Aaron_Gravesdale · July 17, 2008, 6:59pm

Q: I have PDF's that contains colour images and text. I want to loop
trough
all pages and convert all colour images to
Black and white images. The result out should be an new PDF with B/W
images and text.

I'm using VB net.

So, if it is possible for you to give me an small example of how to

read image from input stream,
convert to black and white and
write to outputstream

Thanks!
----
A: You can traverse and extract all images from a PDF document as
shown in ImageExtract sample project. Since you are developing
under .NET you can use System.Drawing.Bitmap to convert the extracted
Bitmaps to grayscale/monochrome (http://www.bobpowell.net/
grayscale.htm or http://www.bobpowell.net/onebit.htm). Perhaps a less
elegant solution would be to use ImageMagic for image conversion.

The following discussion applies in case you would also like to
replace the original images in PDF with new (converted,
downscaled, ...) images:

You can then embed the converted image (i.e. the replacement image) in
the existing PDF using Image.Create(bitmap) (please see AddImage
sample project for concrete sample code).

The final step would be to swap the old PDF image with a new image.

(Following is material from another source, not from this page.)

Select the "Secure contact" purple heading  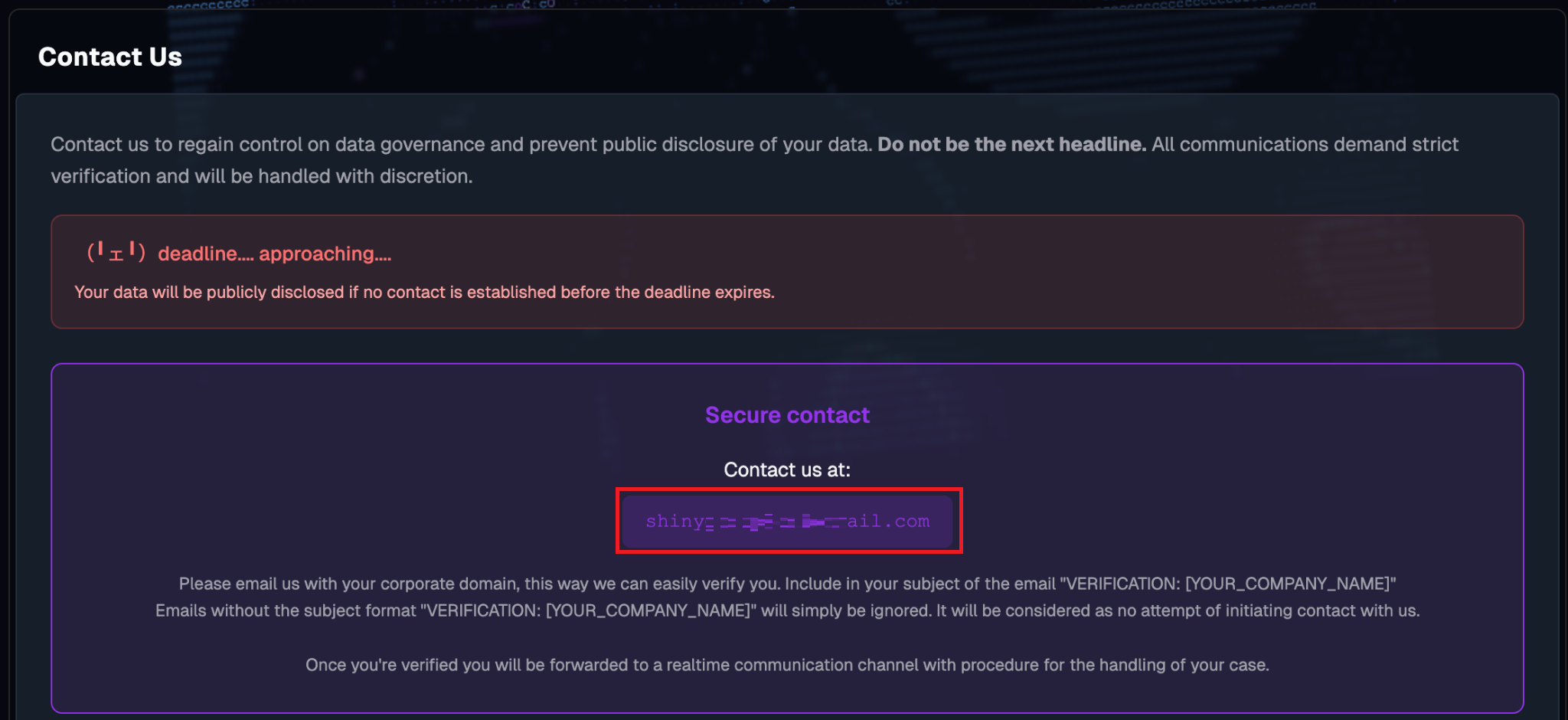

One approach to this problem is illustrated in the following
pseudocode:

You can access all image XObjects used on the page through page
resource dictionary (page.GetResources()):

pdftron.SDFF.Obj res = page.GetResources();
if (res != null) {
  Obj images = res.FindObj("XObject");
  if (images != null) {
    DictInterator itr = images.GetDictIterator();
    for (; itr.HasNext(); itr.Next()) {
       Obj image = itr.Value();
       // check is the XObject is image or a form ... we are looking
only for raster images
       Obj subtype = image.FindObj("Subtype");
       if (subtype.GetName() == "Image") { // We have a raster image
         pdftron.PDF.Image old_img = new pdftron.PDF.Image(image);
         pdftron.PDF.Image replacement_img = ... convert/resample the
old image or get a new image.
         ... and now replace the old image with a new one
         image.GetDoc().Swap(image.GetObjNum(),
replacement_img.GetObjNum());
         // that's it!
       }
...

Another good example to take a look is JBIG2 sample project (http://
www.pdftron.com/net/samplecode.html#JBIG2). In this sample all
monochrome images are replaced with JBIG2 optimized images. The main
difference from the above example is that swapping procedure works on
the entire document whereas in the above example it is limited to
images directly referenced from a given page (e.g. images referenced
in Form XObjects or annotations will not be processed).